▸ What the task asks
Output as a JSON list of strings, one string per line and no blank lines, the part of the listing that opens with the line containing "Locate an element" and closes with the line containing "chart1-x-tickmarks is located". Leave the pictures out of the answer.

▸ Data
*** Begin section ***

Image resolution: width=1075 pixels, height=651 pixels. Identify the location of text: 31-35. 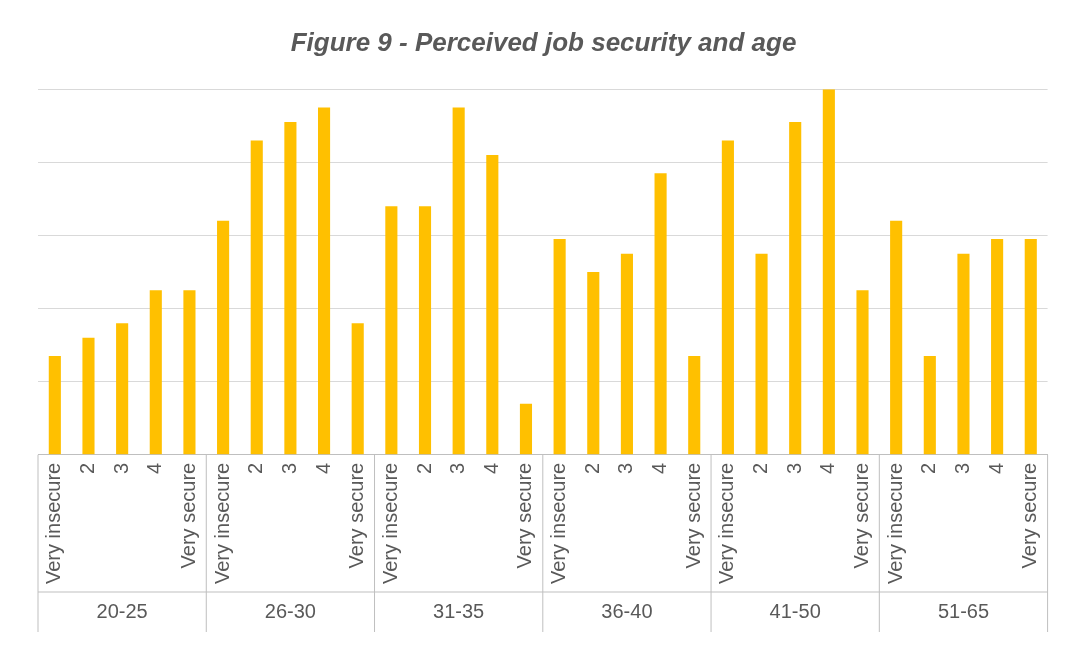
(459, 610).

*** End section ***
*** Begin section ***

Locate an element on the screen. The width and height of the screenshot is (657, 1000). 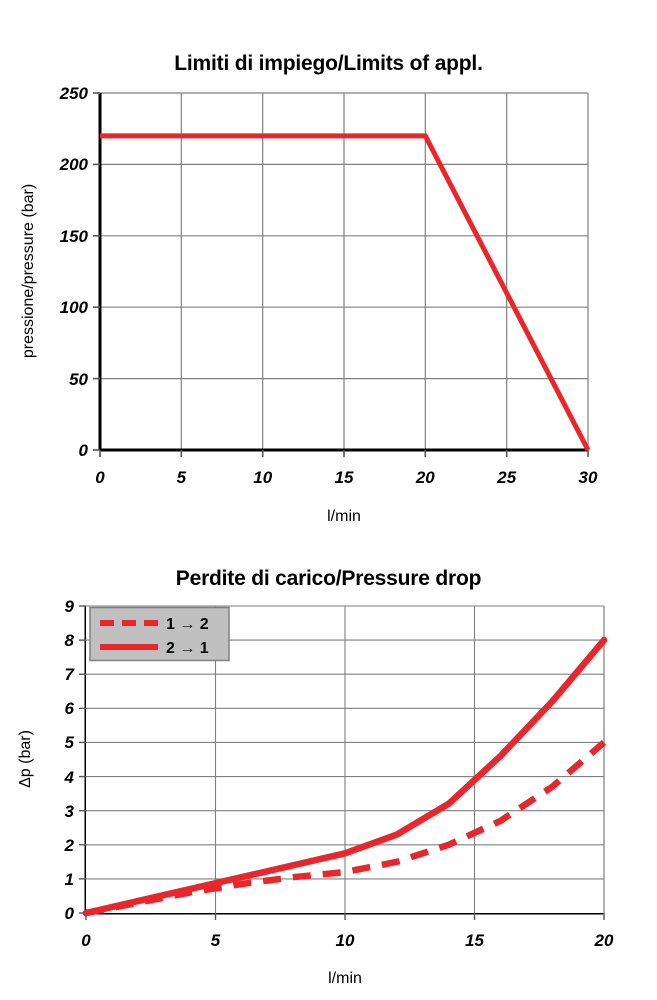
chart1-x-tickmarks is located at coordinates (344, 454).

*** End section ***
*** Begin section ***

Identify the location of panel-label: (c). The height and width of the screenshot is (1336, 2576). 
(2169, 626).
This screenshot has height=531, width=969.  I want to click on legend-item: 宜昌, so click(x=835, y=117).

*** End section ***

▸ Exercise output
[
  "Locate an element on the screen. The width and height of the screenshot is (657, 1000). ",
  "chart1-x-tickmarks is located at coordinates (344, 454)."
]